Will a signal from the top mean more gun violence research?
Will a signal from the top mean more gun violence research?
"If restricting access to firearms made people safer, then Venezuela should be a utopia," Pratt noted. "The country banned the private ownership of guns in 2012 and then later enforced that ban with gun confiscation. And yet they now have a murder rate that is almost 20 times higher than the murder rate in the U.S."
Webster agrees that "Venezuela has a problem; Mexico has a problem; there are a number of places where, even with strong gun control laws, they have rising rates of violence."
A lot of that violence is connected to "literal breakdowns in society," he said: "You have cartels who have basically either bought or intimidated many people within the law enforcement criminal justice apparatus. You've got a whole other set of conditions that come into play when you think about Venezuela or Mexico or some other places."

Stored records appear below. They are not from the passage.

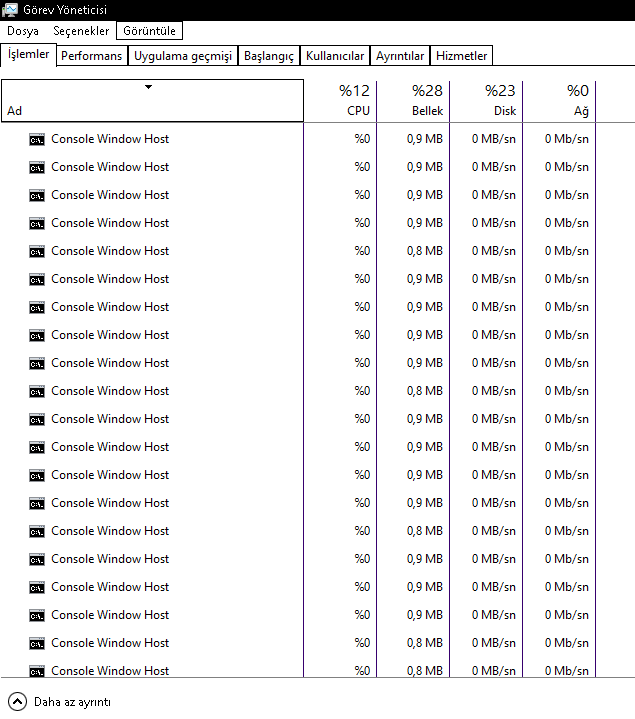
Task: Switch to the Kullanıcılar tab
Action: (x=335, y=56)
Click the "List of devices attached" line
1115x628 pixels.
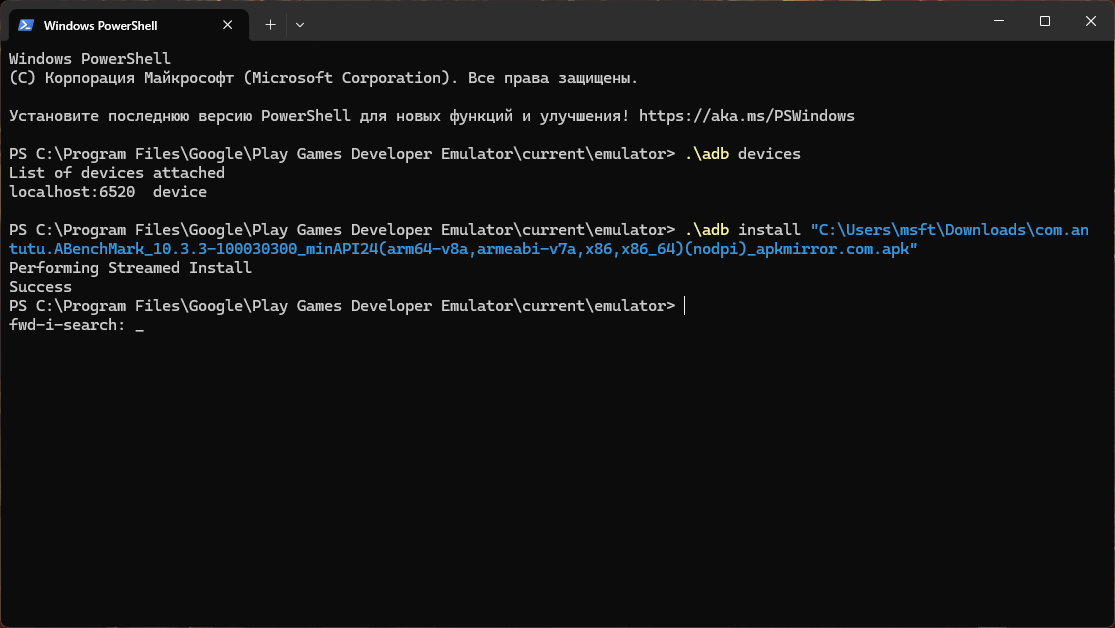tap(116, 173)
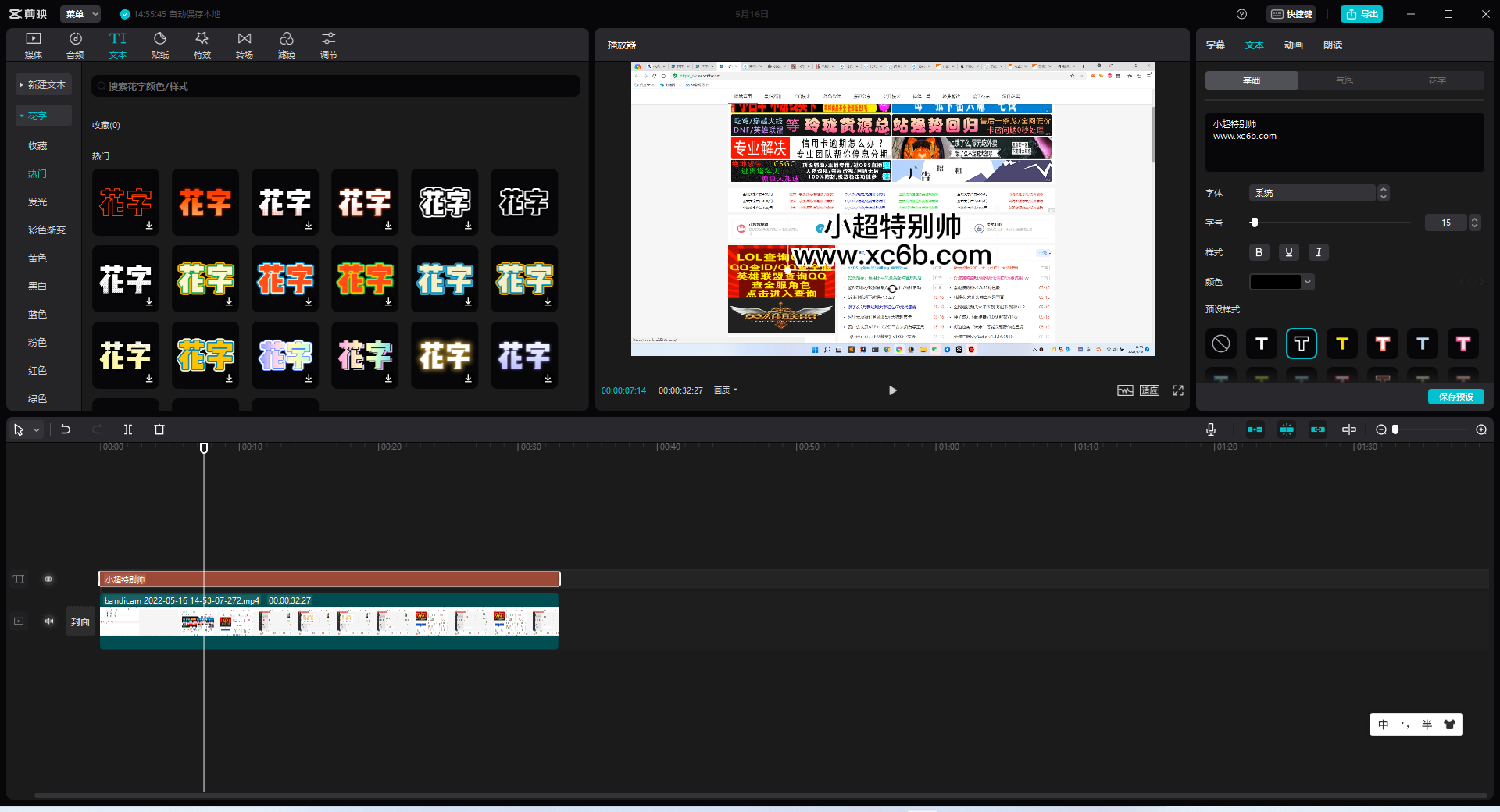Open the Stickers (贴纸) panel
Image resolution: width=1500 pixels, height=812 pixels.
(x=160, y=45)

If laws in the US make it easy for cartels, criminal organizations, domestic violence offenders and troubled teens to access guns, violence will increase, Webster believes.
Pratt counters that "more good guys with guns will serve as a deterrent to criminals."
"Consider that between 2007 and 2016, the number of concealed carry permits in the country rose by 256%, and yet the murder rate dropped almost 10% and the violent crime rate dropped almost 20% (as seen in the FBI's figures here)," he wrote.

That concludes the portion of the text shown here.